O Cardeal Martini, na mais lida e comentada de suas cartas pastorais (“Il lembo del mantello” – Carta Pastoral 1991-1992), referindo-se ao manto de Jesus, indica três realidades que chamam atenção: a multidão que acorre em massa, o mistério de cada pessoa e a experiência de Deus, a que somos todos chamados.
Há uma multidão anônima que se espreme em torno de Jesus. Muitos o tocam, mas não acontece nada; ninguém se distingue com um desejo próprio. No meio da massa, uma mulher vem à tona. Ela tem um projeto bem definido e uma grande fé. Jesus lhe dirá depois “Filha, a tua fé te salvou”. Tem tamanha confiança em Jesus que pensa que apenas o contato com a barra de seu manto bastará para curá-la. Entra em contato autêntico com Jesus, de tal forma que ele mesmo percebe e proclama publicamente. Do meio da massa uma pessoa se manifesta!
Noutras ocasiões Jesus fala, ordena, toca nas pessoas. Aqui é suficiente a barra de um manto, quem sabe, cheio da poeira das estradas, para estabelecer um contato pessoal da mulher com Jesus!
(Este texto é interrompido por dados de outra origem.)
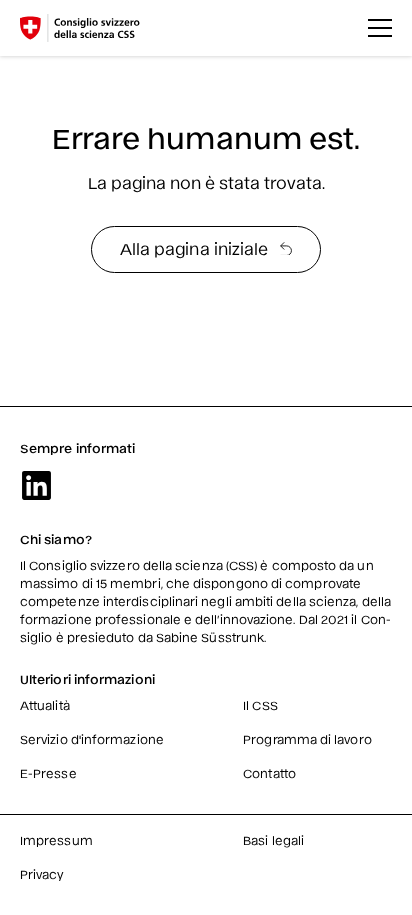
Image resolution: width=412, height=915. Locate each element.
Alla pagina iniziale (194, 248)
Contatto (269, 773)
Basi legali (273, 840)
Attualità (45, 705)
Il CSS (260, 705)
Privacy (42, 874)
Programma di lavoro (307, 739)
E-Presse (48, 773)
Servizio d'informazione (92, 739)
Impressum (56, 840)
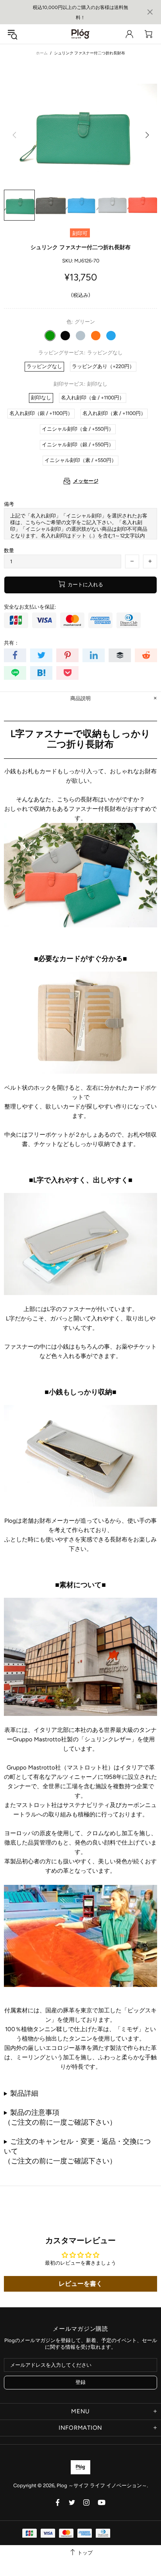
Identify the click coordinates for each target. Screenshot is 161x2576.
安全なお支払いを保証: (30, 607)
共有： (11, 643)
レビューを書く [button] (80, 2283)
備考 (9, 504)
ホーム (42, 53)
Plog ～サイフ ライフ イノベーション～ (80, 33)
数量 (9, 550)
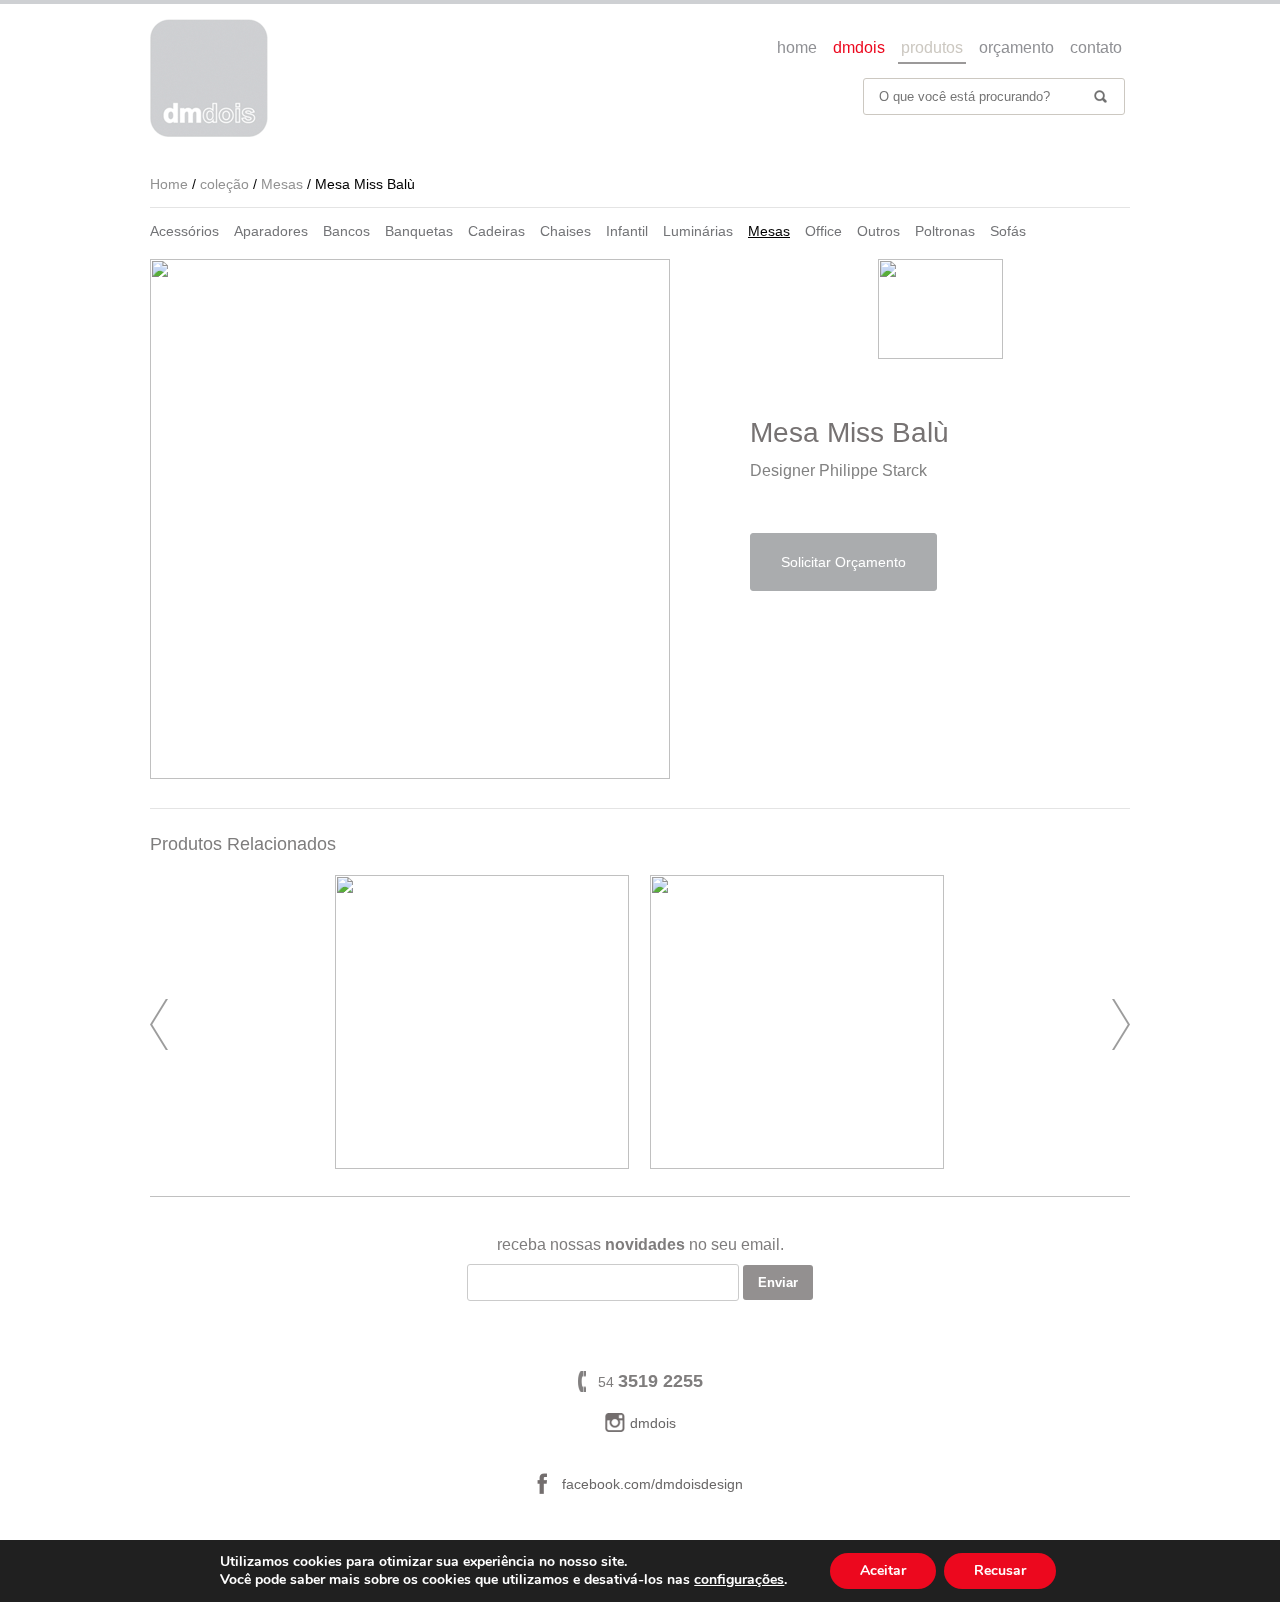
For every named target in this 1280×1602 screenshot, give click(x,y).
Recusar (1000, 1570)
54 (650, 1382)
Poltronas (945, 231)
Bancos (346, 231)
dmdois (859, 47)
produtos (932, 47)
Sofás (1008, 231)
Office (823, 231)
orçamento (1016, 47)
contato (1096, 47)
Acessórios (184, 231)
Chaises (565, 231)
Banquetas (419, 231)
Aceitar (883, 1570)
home (797, 47)
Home (169, 184)
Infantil (627, 231)
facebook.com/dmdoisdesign (652, 1484)
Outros (878, 231)
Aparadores (271, 231)
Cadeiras (496, 231)
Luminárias (698, 231)
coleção (224, 184)
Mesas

Se o plano de salvação do Pai abraça tudo o que existe e a missão do Filho e do Espírito abrange toda a criação, todos os meios para comunicar a boa nova podem ser adotados por Deus para tocar o coração humano. Muitos foram tocados até pela sombra de Pedro nos Atos dos Apóstolos (Cf. At 5, 12-16). No correr da história da Igreja, a liberalidade do amor de Deus se serviu de inúmeras pessoas para sinalizar que o Senhor Jesus permanece conosco até o fim dos tempos.
Também nossas procissões, nossos gestos, o canto, as promessas e a corda do Círio podem ser como a veste a ser tocada para estabelecer o contato com as realidades sagradas, ainda mais quando somos conduzidos pelas mãos maternas da Virgem de Nazaré, que aceitou ser escrava do Senhor para que o Verbo de Deus se fizesse carne. E todas as gerações a proclamam bem-aventurada, como fazemos aqui. Todas as coisas boas que fazemos nos dias do Círio, com nossa vibração e nossas emoções, podem ser espaços que o Verbo de Deus não desdenha. São orlas de seu manto, através das quais pode oferecer a graça da salvação.
Mas a barra da roupa de Jesus é apenas um pedaço de seu manto. O manto nos leva a quem o veste e é mais importante do que a roupa! É necessário que do meio da multidão cada pessoa saiba que tem nome e história, que é amada e levada a sério por Deus e diga seu sim a Ele, a modo de Maria em Nazaré. O Círio é mutirão de evangelização e experiência de conversão para quem dele participa. Quem apenas “assiste”, joga fora a grande oportunidade, um presente de Deus. Círio se vive como acontecimento de fé, muito maior do que o alcance cultural do evento.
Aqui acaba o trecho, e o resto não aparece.